Interrupts and DMA are used to assist the transferring of data. There are a fixed number of interrupt and DMA channels on a PC, and they cannot be shared with other devices. The Model 650 enables the channel(s) for use with software so no hardware settings are required.
The Model 650 supports the following channels:
|
Interrupt Channels |
DMA Channels |
|
5, 7, 9, 10, 11, 12, 15 |
5, 6, 7 |
The board can use one interrupt channel and one DMA channel. An interrupt must be selected for DMA to be used. These channel numbers are given to the software driver during the initialization procedure. If there are no interrupt of DMA channels allocated to the board, it can still be used to transfer data but it’s performance will decrease and interrupts will not be available.

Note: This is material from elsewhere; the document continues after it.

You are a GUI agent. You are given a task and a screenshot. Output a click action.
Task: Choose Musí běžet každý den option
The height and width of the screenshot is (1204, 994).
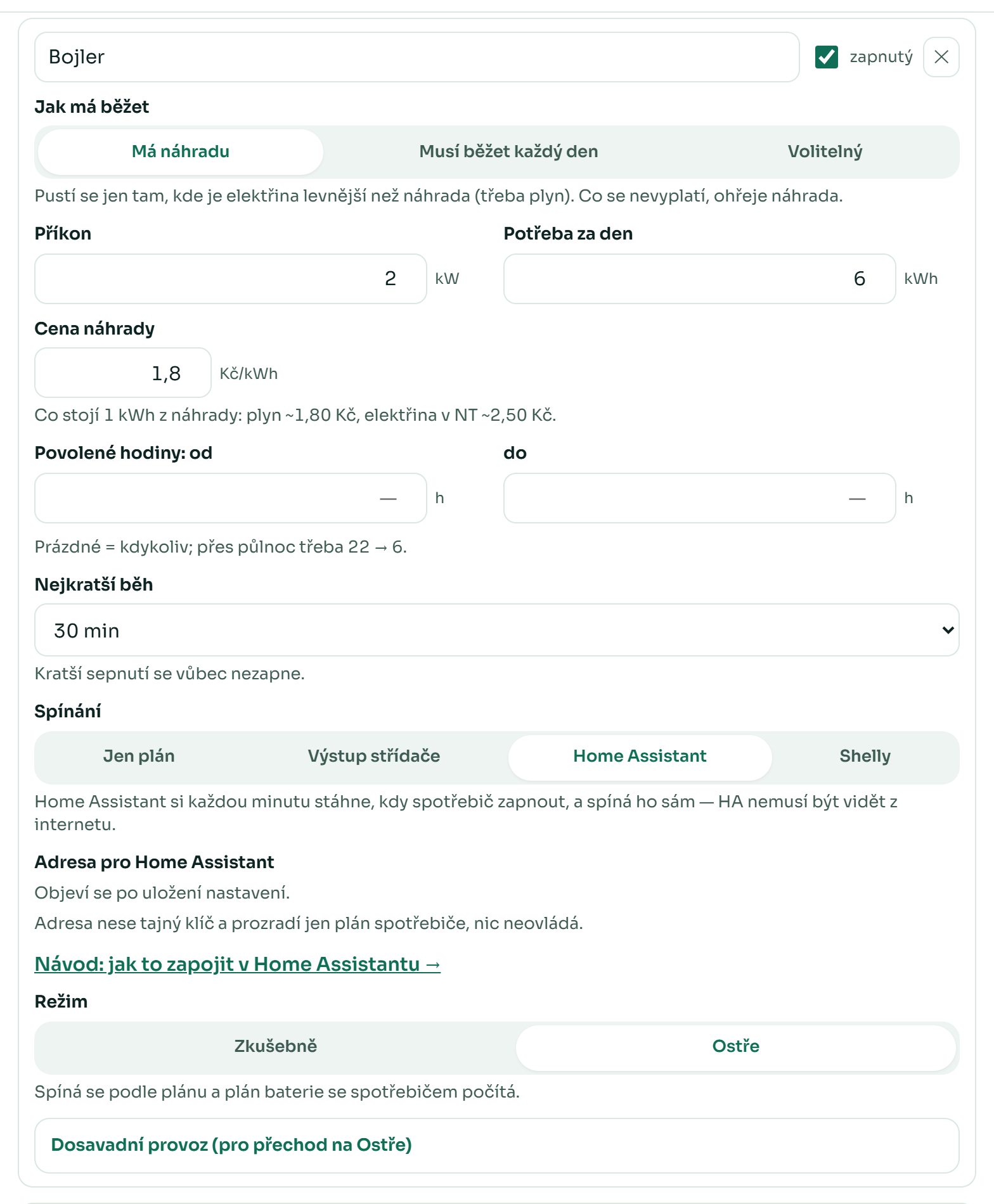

The three DMA channels are the 16-bit DMA channels available on a PC. These channels do not support 8-bit transfers. To handle this limitation the Model 650 was designed to pack two 8-bit peripheral handshakes into a single DMA transfer. This not only allows 8-bit peripheral transfers but also doubles the effective 8-bit transfer rate of the board.
Installation
Before installing the board into the machine, check the IRQ and address settings on the card. It is necessary to check that these settings will be compatible with the systems resource settings.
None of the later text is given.